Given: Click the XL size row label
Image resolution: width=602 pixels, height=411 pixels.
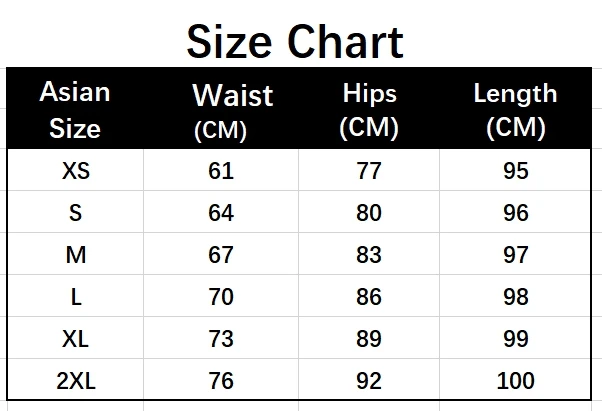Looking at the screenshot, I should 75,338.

* * *

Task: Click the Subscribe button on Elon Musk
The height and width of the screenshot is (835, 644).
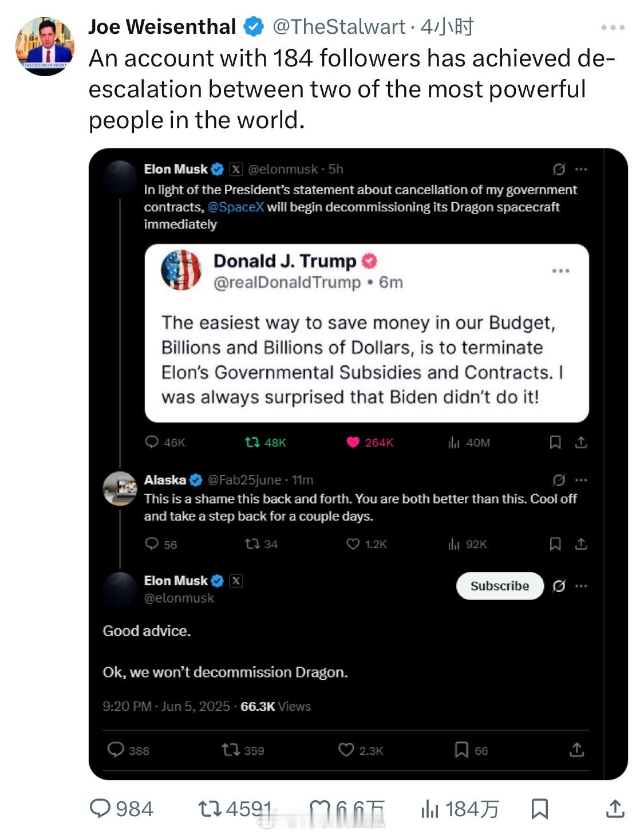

*Instructions for the task*
For every line above that holds the word "Click", report the whole line.

*Written reply*
Given: Click the XL size row label
Task: Click the Subscribe button on Elon Musk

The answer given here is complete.